**Task details:**
Retype the lines below verbatim, from the line with "Given: Accept cookies with Alle akzeptieren" to the line with "Screen dimensions: 1823x943", including both of those lines.

**Input material:**
============================================================
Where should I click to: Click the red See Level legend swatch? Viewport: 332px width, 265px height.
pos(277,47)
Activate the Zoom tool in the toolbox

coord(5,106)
============================================================
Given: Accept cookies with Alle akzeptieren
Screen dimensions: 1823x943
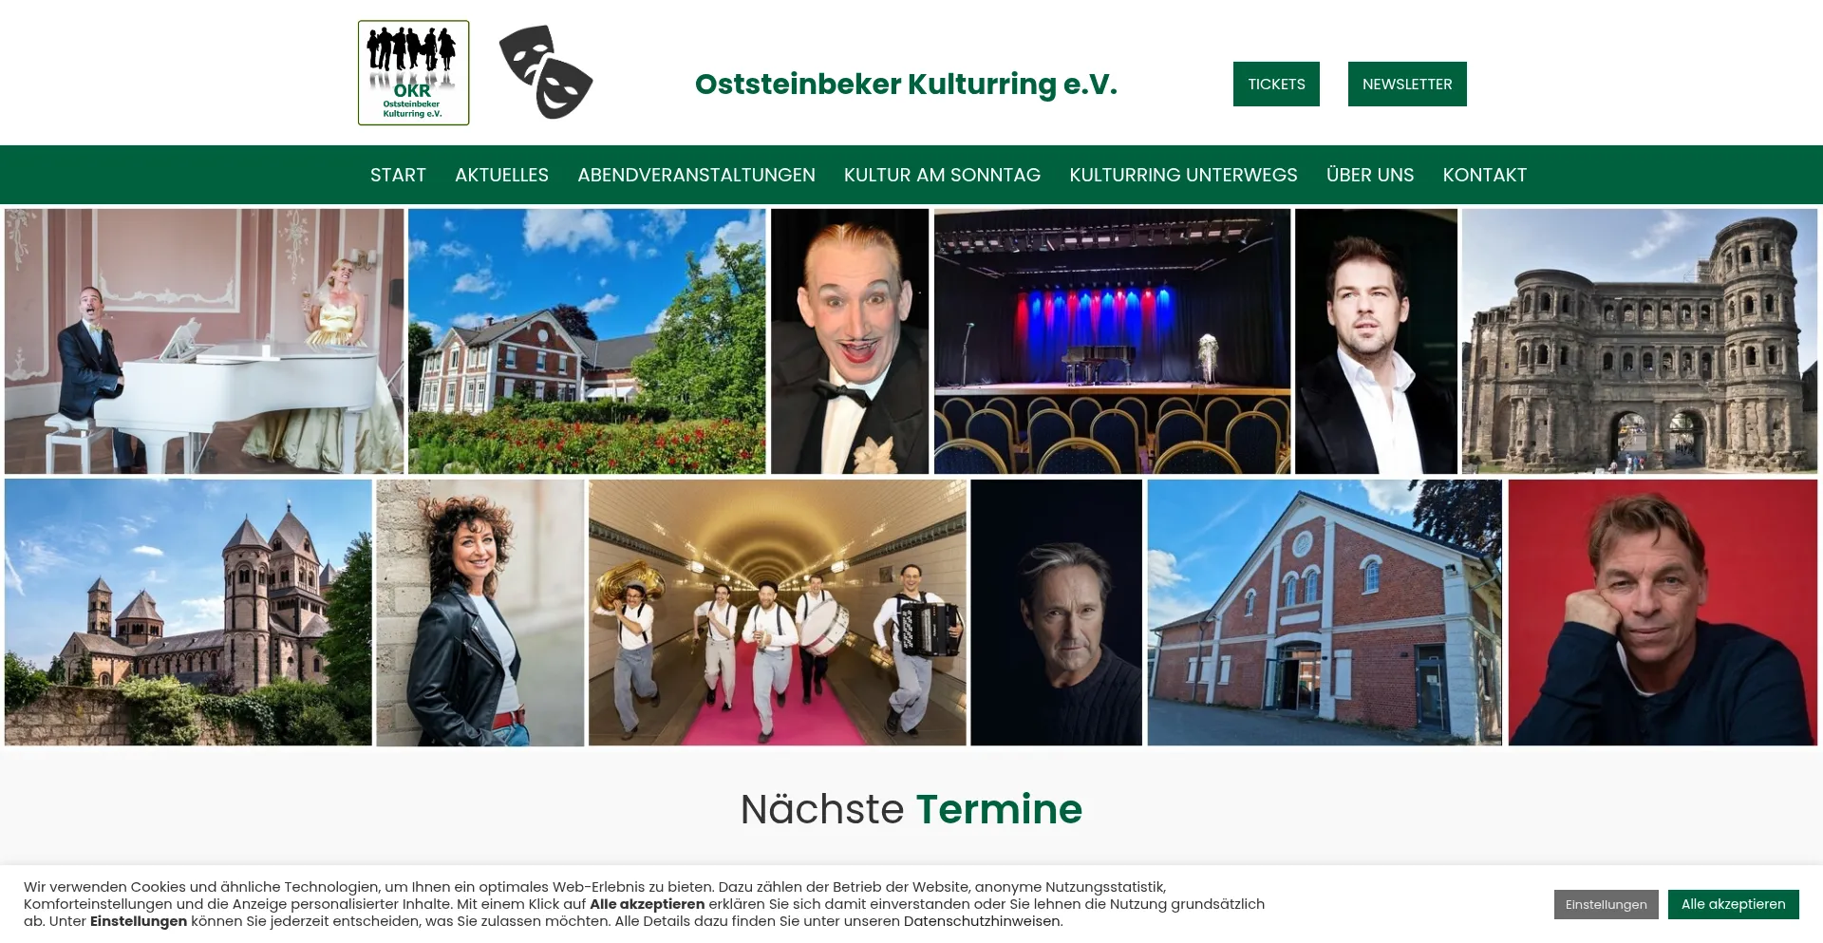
============================================================
**Output for this exercise:**
Given: Accept cookies with Alle akzeptieren
Screen dimensions: 1823x943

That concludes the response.